In the play Stranger Things: The First Shadow, a younger Ted Wheeler is played by multiple people. He was portrayed by Gilles Geary in the first Phoenix Theatre performance, Barney Wilkinson (2024–2025) and Tom O'Brien (2025–2026) at two future Phoenix Theatre performances, and on Broadway by Jamie Martin Mann.

==Reception==
Ted's relationship with his family has been the subject of discussion, as has his fulfillment of certain parental archetypes of the time. The Mary Sue writer Rachel Leishman stated that she always felt that Ted and Karen were a mismatched couple, expressing a desire for them to get divorced due to Karen being a "lively, fun woman" while Ted just sits and watches television. She was particularly worried about their fates in season 5, stating that if one of them dies, the marriage will still be intact, which she believed would illustrate to the kids that a couple should stick together no matter what. Discussing the support for Ronald Reagan in the 1980s, author Tracey Mollet felt that he and Karen, described by her as "oblivious parents", represented that support. She also touched upon the "ignorance" of the fathers in Stranger Things, which Ted particularly represented to Mollet, citing his unawareness of Mike's disinterest in sports and that he may be hiding a girl in their basement. Quoting Elizabeth Traube, who claimed that experts believed that dads in the 1980s had two key functions: to provide "good sex" to his wife and "inculcate children with their appropriate gender or sex roles", Mollet felt that Ted failed in both these respects, citing Nancy's belief that her parents don't love each other and Ted's inability to connect with his son over Mike's romantic feelings for Eleven. Nerdist writer Michael Walsh stated that, while Ted has been present since the very beginning of the series, he is a "useless" character, describing him as a "lazy, unengaged, wholly disinterested dork who spends most of his free time either sleeping or watching TV" who offloads all the childcare to his wife. Walsh believed Ted was lucky to be with Karen, arguing that she was much more attractive than him.

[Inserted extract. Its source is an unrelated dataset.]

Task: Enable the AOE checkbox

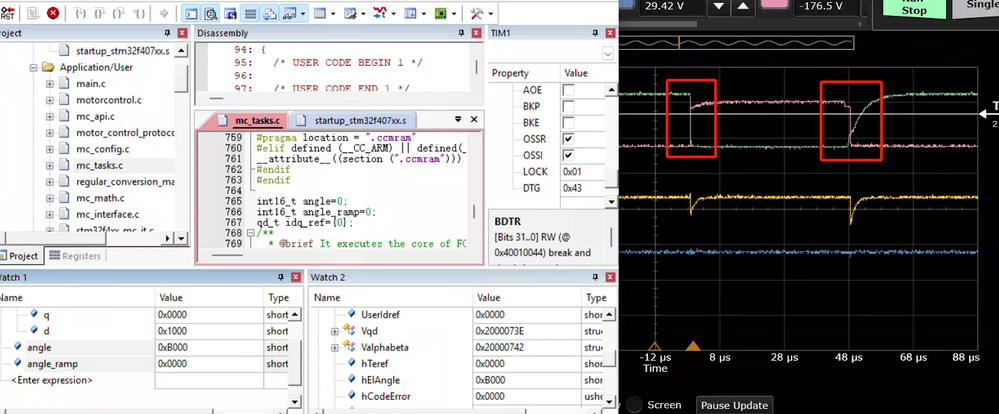Action: coord(568,90)
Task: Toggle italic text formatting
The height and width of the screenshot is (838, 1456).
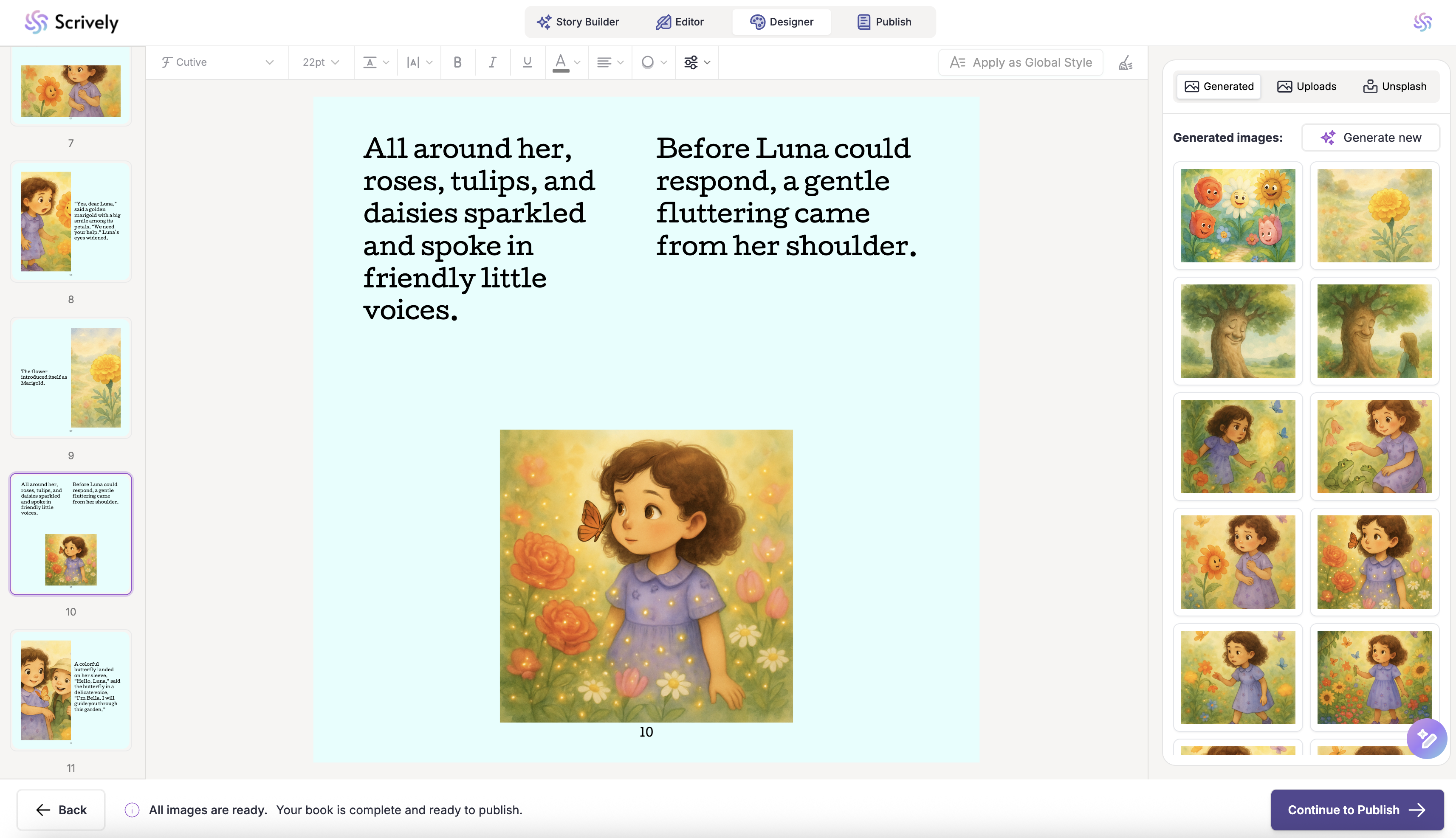Action: (492, 62)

Author Melissa Vosen Callens believed that the nuclear family of the Wheelers contrasted with the chaotic single-parent household of the Byers, stating that while the latter was unkempt, the Byers had "genuine interactions" that the Wheelers lack. Author Brenda Boudreau drew comparisons between Ted and Lonnie, Joyce's ex-husband, calling both of them "weak and uninvolved" people who both lack an interest in their children's lives. Author Dustin Freeley believed that Ted blended into the background of scenes, in one case literally, his clothing matching the background he was in. Cinema Blend writer Laura Hurley argued that, while Ted was an absent father, he was an invaluable part of the family due to his earnings, which afforded Mike a basement to hide Eleven in and Nancy access to a phone, as well as a trip to California for Mike and Nancy's college ambitions.

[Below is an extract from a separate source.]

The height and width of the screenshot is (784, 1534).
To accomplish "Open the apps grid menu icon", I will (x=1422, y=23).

During season 2, a fan theory emerged that suggested Ted was the main antagonist of the series; GamesRadar+ writer Lauren Milici stated that she did not believe that, but that she could believe that Ted knows more than he is letting on. She discussed various aspects of this theory, such as the belief that his chair was special due to Eleven having a "weird feeling" when sitting in it and the main antagonist, Vecna, showing Nancy a vision of her family dying that excluded Ted. She found herself unsure whether this was part of the running joke that he does not matter or a clue, stating that she hopes Ted ends up being a villain by the end of the series. In response to a perceived disinterest for his well-being in season 5, The Ringer writer Daniel Chin wrote an article devoted to him, calling him a "running joke" and "source of humor" in the show. He discussed a scene where he was largely absent in an argument at the dinner table, only to question what he did when Nancy and Mike storm off. Chin considered this a "microcosm" for Ted's place in the narrative of the show. Laura Hurley, writing for Cinema Blend, also identified a disinterest in Ted's well-being, stating that he was probably the least-favorite character in his household and uncommon on people's favorite character lists. Despite this, she identified him as having good one-liners, and commended him for defending his family from the Demogorgon.